La figure de Gina reflète l’identité adolescente de Szabó, celle de la jeune fille susceptible, extrêmement douée qui répond fièrement en exposant ses opinions à contre-courant.

Dans le dernier récit de sa propre vie (Für Elise) la romancière dépeint son combat crucial contre les obstacles érigés par ses professeurs. Tout en étant quelqu’un à fort potentiel, douée pour l’écriture et les langues, ses supérieures la traite d’une façon erronée : « Si on présentait des aspérités, ils tentaient de les raper jusqu’à la corde ». Dans Abigaël, on s’intéresse d’abord à la guerre entre Gina et les élèves, vite terminée, puis aux diableries commises en commun qui ne relèvent pas de la discordance entre son talent inhabituel et les exigences autoritaires. Si dans Für Elise, Szabó confesse ses relations passionnelles, voire fusionnelles, parfois destructrices parfois enrichissantes avec ses enseignants, le personnage de Gina, pour sa part, ne cesse de guetter ses éducateurs – par manque de jeu de société plus intéressant – mais leur est bien moins attachée intellectuellement et émotionnellement.

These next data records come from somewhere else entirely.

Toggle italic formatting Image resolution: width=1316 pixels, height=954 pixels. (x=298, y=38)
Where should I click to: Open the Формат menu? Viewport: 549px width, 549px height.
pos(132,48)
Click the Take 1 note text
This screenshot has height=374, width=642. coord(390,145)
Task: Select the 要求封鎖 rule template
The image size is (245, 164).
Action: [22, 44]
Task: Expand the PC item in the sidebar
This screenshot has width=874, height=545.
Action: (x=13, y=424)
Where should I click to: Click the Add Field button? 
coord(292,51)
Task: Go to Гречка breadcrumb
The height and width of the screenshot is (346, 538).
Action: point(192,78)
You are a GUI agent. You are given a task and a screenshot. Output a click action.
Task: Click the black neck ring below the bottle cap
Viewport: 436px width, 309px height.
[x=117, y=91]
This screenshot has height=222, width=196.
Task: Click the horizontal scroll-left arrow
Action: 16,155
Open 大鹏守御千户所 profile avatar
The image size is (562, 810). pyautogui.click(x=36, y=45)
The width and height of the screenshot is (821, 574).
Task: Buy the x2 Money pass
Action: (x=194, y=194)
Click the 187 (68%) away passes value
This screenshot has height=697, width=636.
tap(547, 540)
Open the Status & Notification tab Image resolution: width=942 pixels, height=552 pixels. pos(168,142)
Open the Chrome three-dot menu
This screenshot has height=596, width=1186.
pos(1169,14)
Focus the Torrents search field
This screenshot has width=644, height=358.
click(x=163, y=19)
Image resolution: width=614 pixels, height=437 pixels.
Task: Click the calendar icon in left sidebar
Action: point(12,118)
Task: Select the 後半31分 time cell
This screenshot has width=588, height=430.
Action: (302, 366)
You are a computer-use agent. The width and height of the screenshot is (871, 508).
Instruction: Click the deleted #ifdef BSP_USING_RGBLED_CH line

Et elle est le moins attachée à celui –c’est même un mépris furieux qu’elle ressent sporadiquement envers lui – qui suit ses pas tendrement, la protège – camouflé en simplet gentil et philanthrope : « il était à nos yeux la tartine de miel. Pendant l’excursion à Bánkút, le bouffon a changé de rôle (…) le feu de bois a grillé son masque (…) En décrivant son personnage, j’ai ressuscité notre professeur de français au double visage, sa méthode, sa serviabilité. C’est lui, Abigaël, qui savait que l’âme intacte, l’homme sauvé, la dignité humaine défendue sont plus importants que les règles » . (Für Elise, p. 233)

Le roman d’apprentissage de Gina se termine quand elle admet que bien que capable de dresser un portrait double, elle est mauvaise analyste, ne percevant que l’apparence sans distinguer le vrai héros des beaux lieutenants paradants et lustrés.